Mas alguns episódios desta campanha despertam a desconfiança do eleitorado sobre o que Marine Le Pen realmente pensa sobre o tema. Em março, ela foi fotografada em um encontro com o deputado russo Vitali Milonov, conhecido por suas posições antissemitas e homofóbicas, sendo autor de uma lei que pune “propagandas homossexuais”.
Florian Philippot, braço-direito de Marine, garante que ela não teria aceitado posar para a foto se soubesse quem era o deputado.
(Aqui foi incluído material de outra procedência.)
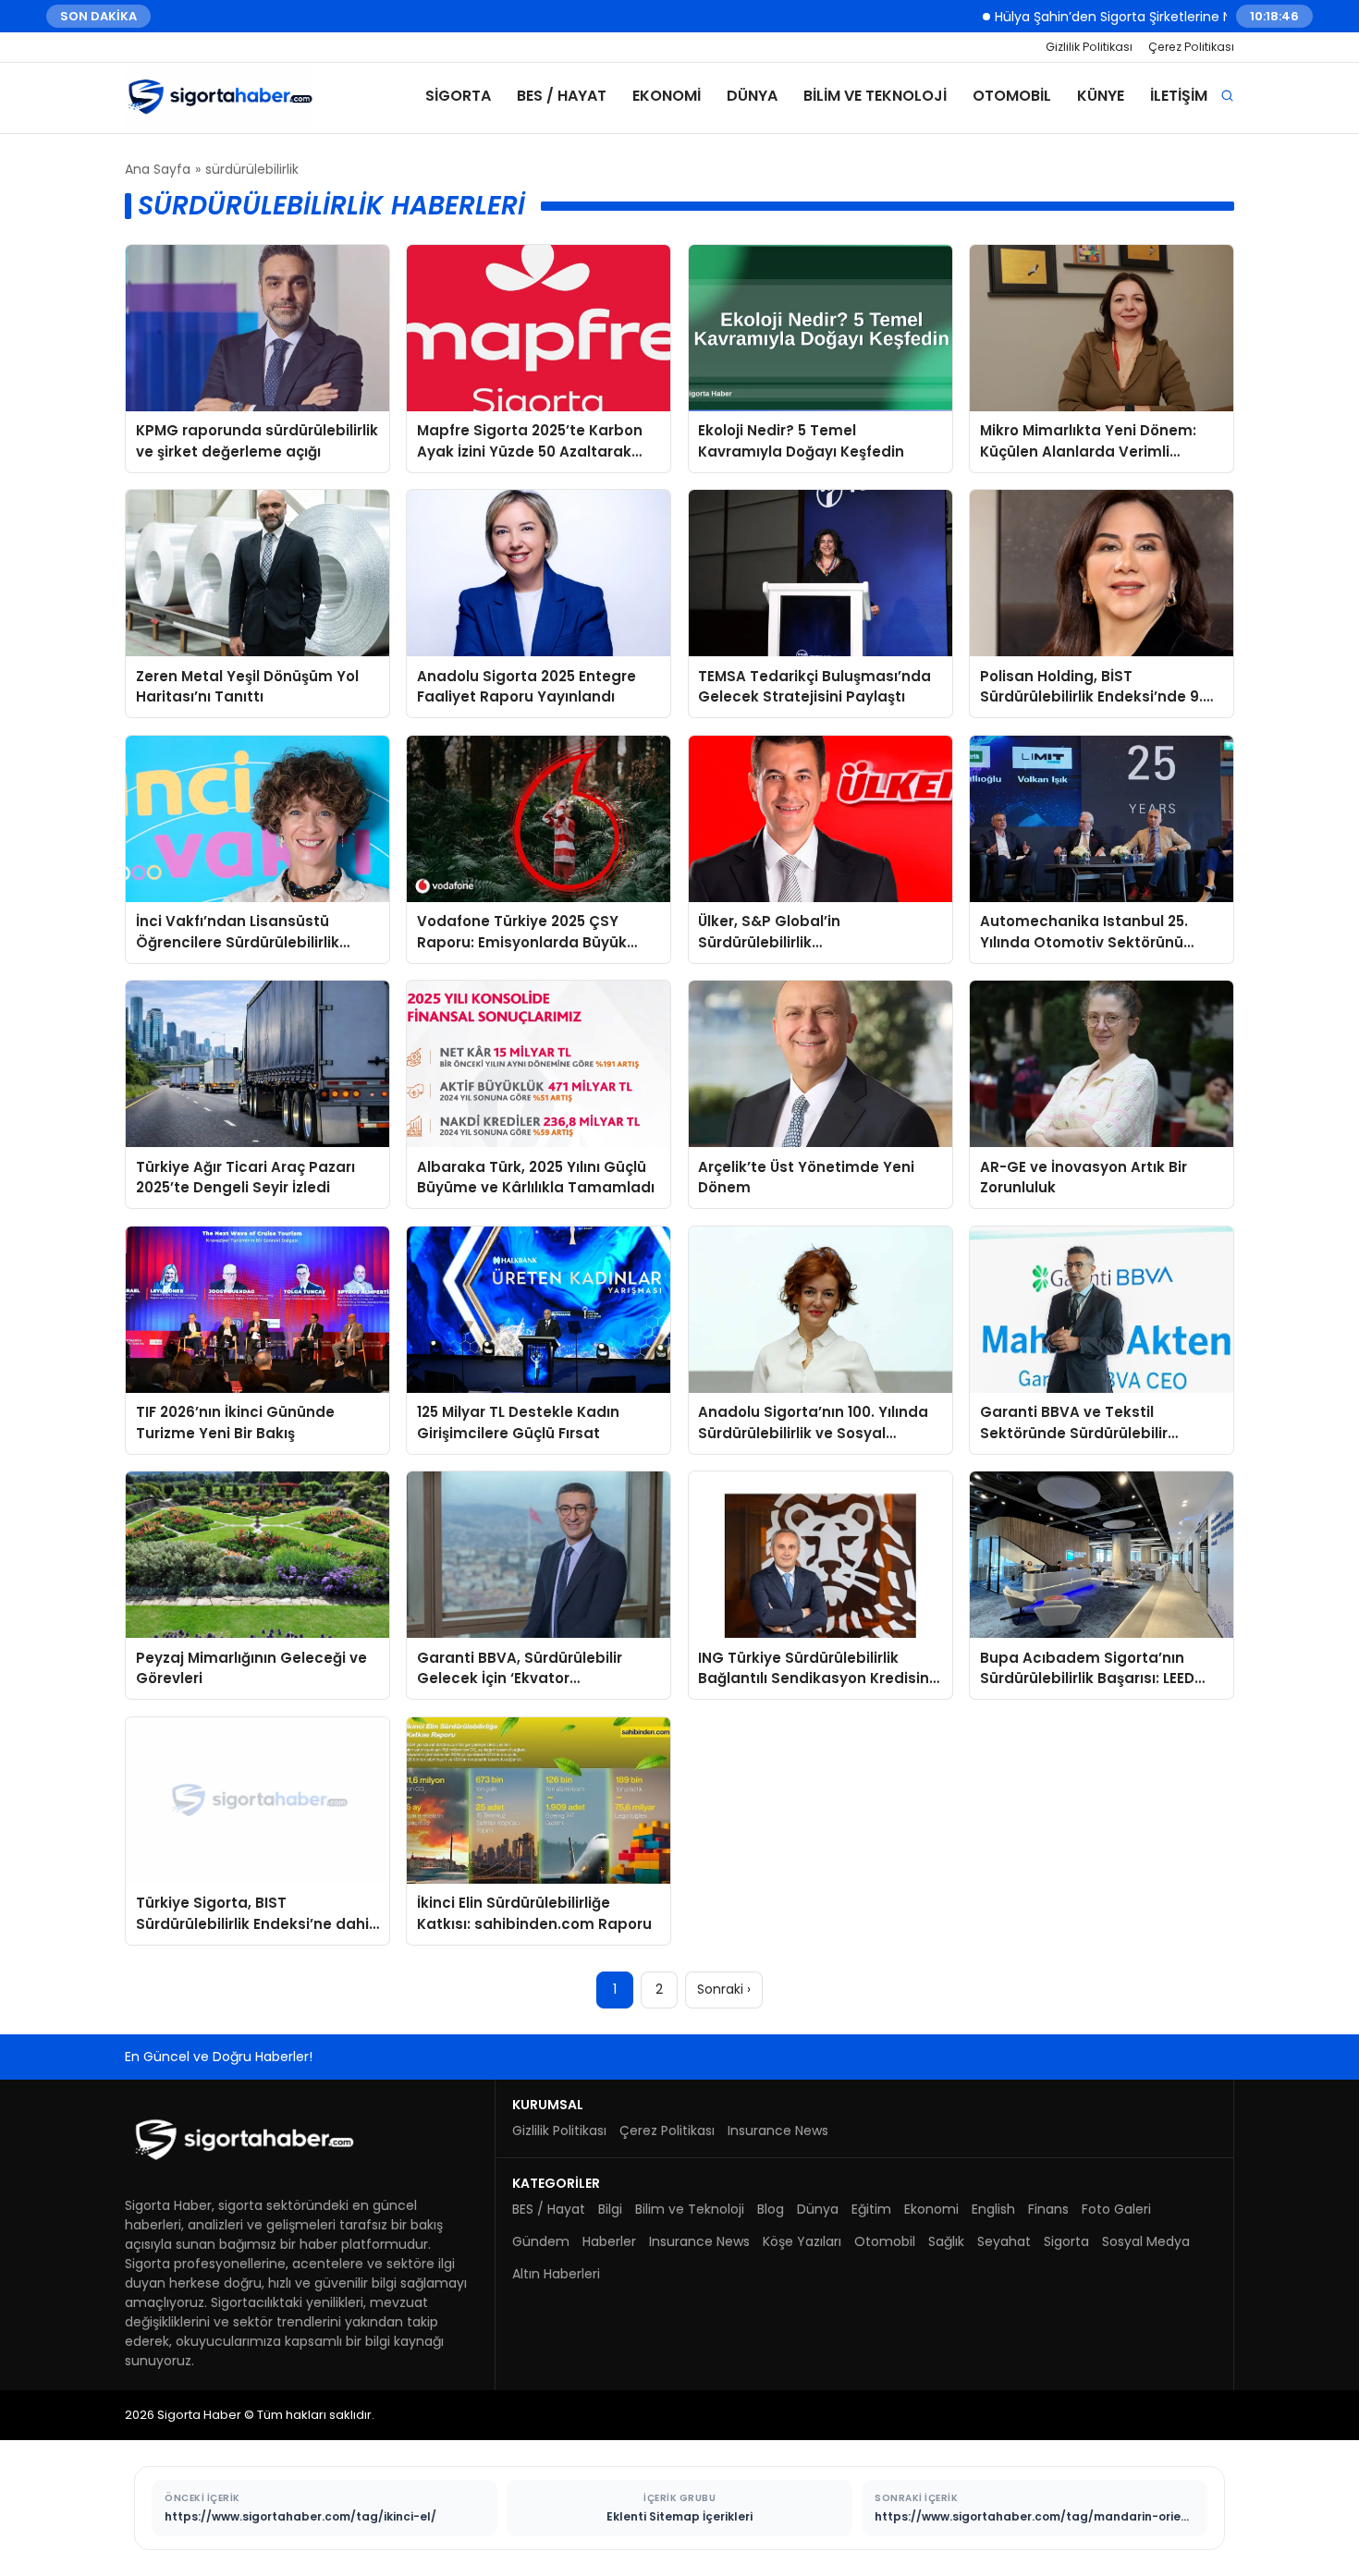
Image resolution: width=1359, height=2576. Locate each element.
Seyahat (1004, 2241)
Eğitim (871, 2209)
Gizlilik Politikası (1089, 47)
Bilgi (610, 2209)
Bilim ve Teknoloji (875, 95)
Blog (770, 2209)
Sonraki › (724, 1989)
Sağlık (946, 2241)
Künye (1100, 95)
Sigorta (458, 95)
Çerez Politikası (1191, 47)
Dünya (752, 95)
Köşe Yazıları (802, 2241)
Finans (1048, 2209)
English (993, 2209)
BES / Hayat (561, 95)
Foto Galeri (1116, 2209)
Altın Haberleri (556, 2274)
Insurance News (778, 2130)
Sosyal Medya (1146, 2241)
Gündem (540, 2241)
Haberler (609, 2241)
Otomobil (1012, 95)
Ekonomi (666, 95)
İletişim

Philippot, ele próprio homossexual, é considerado um dos criadores da “nova Marine Le Pen”, de imagem mais palatável ao público.
Nova Le Pen?
Também nesta eleição, Marine cometeu uma gafe sobre o holocausto. No dia 9 de abril, afirmou que o “velódromo não foi culpa da França”. Ela fazia referência aos episódios de 16 e 17 de abril de 1942, quando mais de 13.000 judeus foram aprisionados no Velódromo d’Hiver, em Paris, pelo regime de Vichy, antes de serem enviados para campos de extermínio. O discurso vai na linha seguida por Marine de “não culpabilizar os franceses pelo seu passado”, o que, segundo ela, seria uma obsessão da esquerda ao reler a história.
“Marine muda seu discurso em relação a seu pai em 2002 quando o assunto é antissemitismo. Os judeus não são mais o problema da Frente Nacional”, disse a VEJA Thierry Vedel, especialista em comunicação política também do CNRS. “Neste assunto, é preciso distinguir entre eleitores e dirigentes. Entre os dirigentes do partido há uma ideologia muito identitária, nacionalista, de extrema direita. Em bom francês: há lá dentro verdadeiros racistas”, descreve Vedel.
O fenômeno, no entanto, não se repetiria entre a imensa massa operária que agora vota Marine. “Nas nossas entrevistas com eleitores, percebemos que eles podem até não gostar da imigração, mas não são necessariamente racistas”, diz o especialista.